08 Aug 2014 - Swap Day 05

Click image for full size version, and more pics.

The OEM fuel pump delivers so much fuel under such high pressure, that we have to convert the fuel system to include a return line. You have two options here - buy a $750 fuel hat, or do what I did - find a way to add a return line to then existing fuel hat.

Parts required are a -6AN bulkhead fitting (part number in parts list below), and a 90-degree -6AN fitting for the fuel line.

The way I did it was to add the return line to the passenger side fuel hat because that hat simply has a siphon line and a fuel level sensor on it (the driver's side hat is where the pump(s) live, and we don't want to take a chance on messing up that hat). Both fuel hats are under the back seat.

To remove the fuel hat you have to remove the locking ring, and remove the ring from the hole in the floor. This is gonna be tricky without removing the tank because the holes in the floor are too small to allow the ring to come out. We used channelocks to bend the rim of the hole up a little, but it would have been better to use a nibbler or grinder to remove about 1/8 ench from one side of the hole.

After you get the collar off, the fuel pump lifts out far enough to release the siphon tube (it's a quick-release fitting). Be careful not to bend the fuel level sensor rod.

Once the fuel hat is out, you can drill a 9/16 hole on the low side of the fuel hat, next to the connector (refer to picture with arrow).

After the hole is drilled, the fitting will need to be threaded into it. Don't forget the nylon washers. Also, do NOT use silicon sealant - it will foul your fuel tanks. Thread the nut onto the bulkhead fitting, tighten, and you're done. Simply reinstall your fuel hat (don't forget to reconnect the siphon tube!).

As you can see from the second picture, the 90-degree fitting is high enough to clear the electrical connection, yet not so high that it will interfere with putting the fuel hat cover back on.

09 Aug 2014 - Swap Day 06

Click image for full size version, and more pics.

It only took one day to have the driveshaft modified, and we put it in the car as soon as we got it back.

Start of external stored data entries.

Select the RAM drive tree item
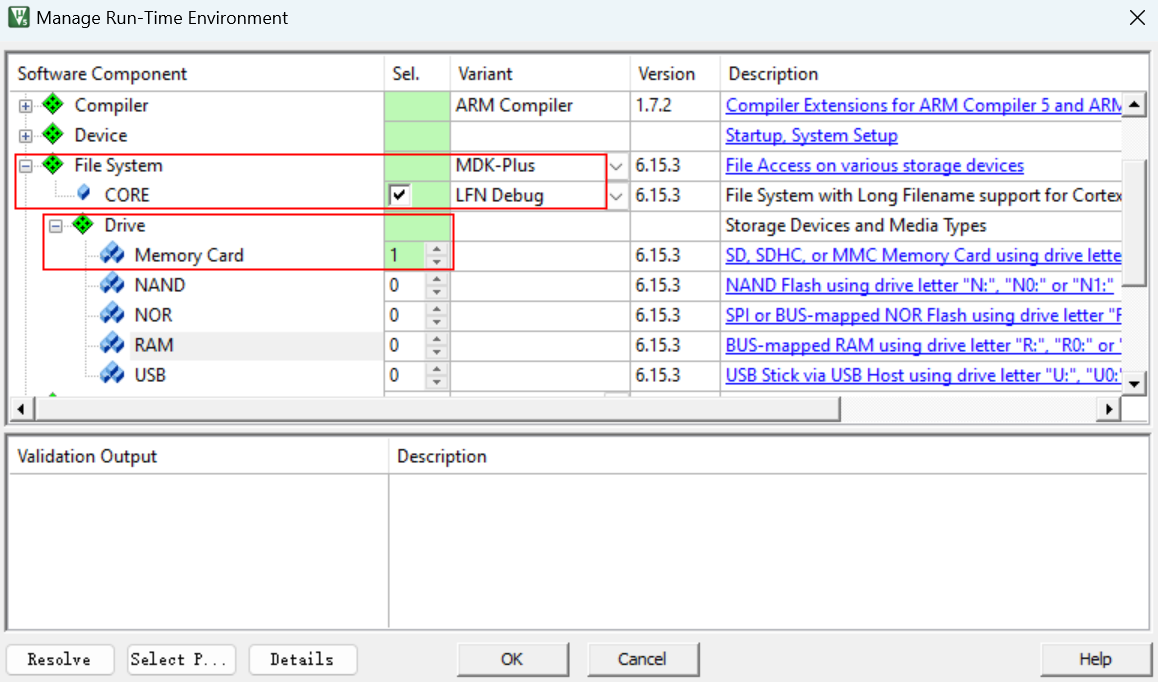Image resolution: width=1158 pixels, height=682 pixels. 153,345
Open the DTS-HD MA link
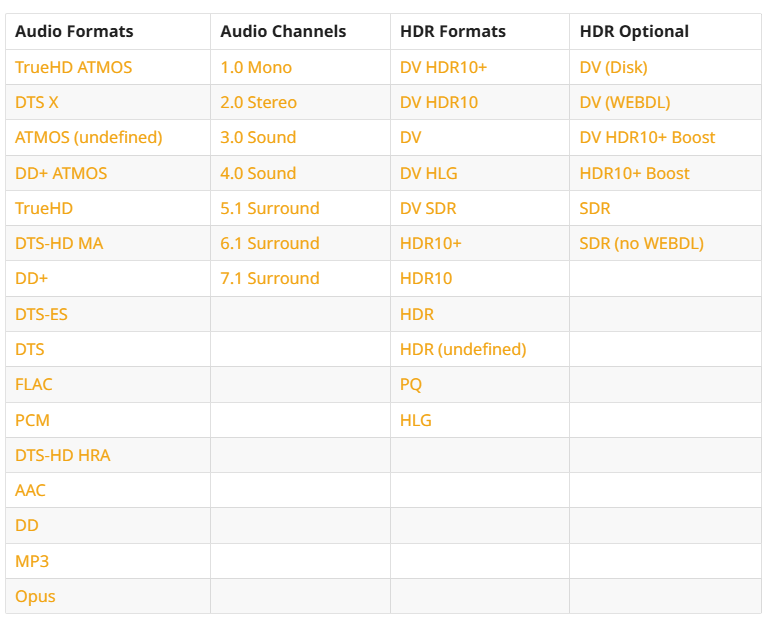The image size is (762, 621). [x=59, y=243]
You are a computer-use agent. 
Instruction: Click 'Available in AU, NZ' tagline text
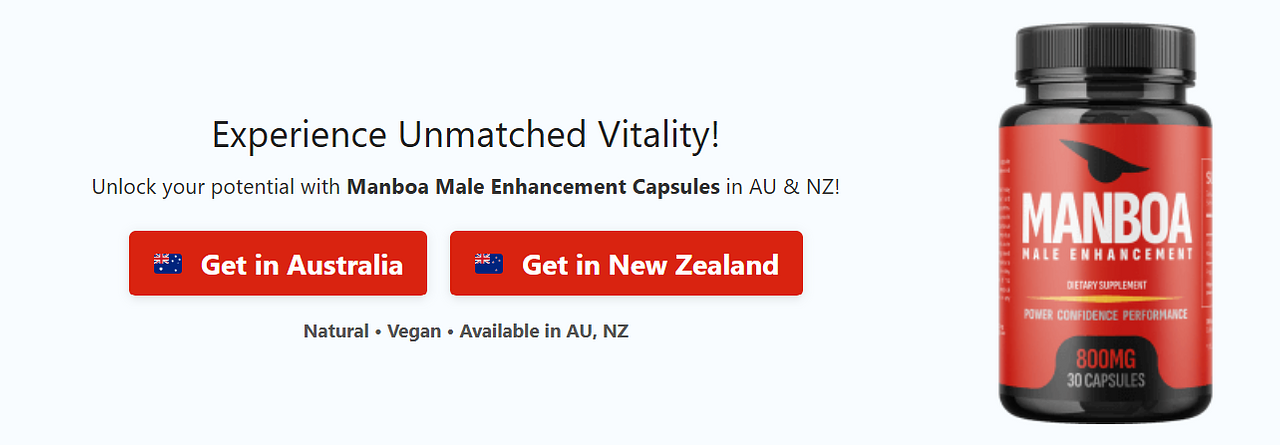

After we got it installed, we realized that we hadn't taken into consideration the expanding knuckle at the pinion end (this is the end we should have had cut off during the shortening process). So, we're going to remove the dust boot and weld the expansion join at the best possible point, and see what happens. As it sits right now, the shaft can "get long" and could possibly eat up the tailshaft housing seal, so we need to fix that.

We modified the air cleaner base so that the cobra oval part would sit about an inch further forward than it normally does. The only problem is that the back of the air cleaner rests on the firewall lip. A taller filter would help (and they are in fact available), but I don't know if I have the hood clearance available yet, so I'll only spend that $60 if I can use the filter.

10 Aug 2014 - Swap Day 07

Click image for full size version, and more pics.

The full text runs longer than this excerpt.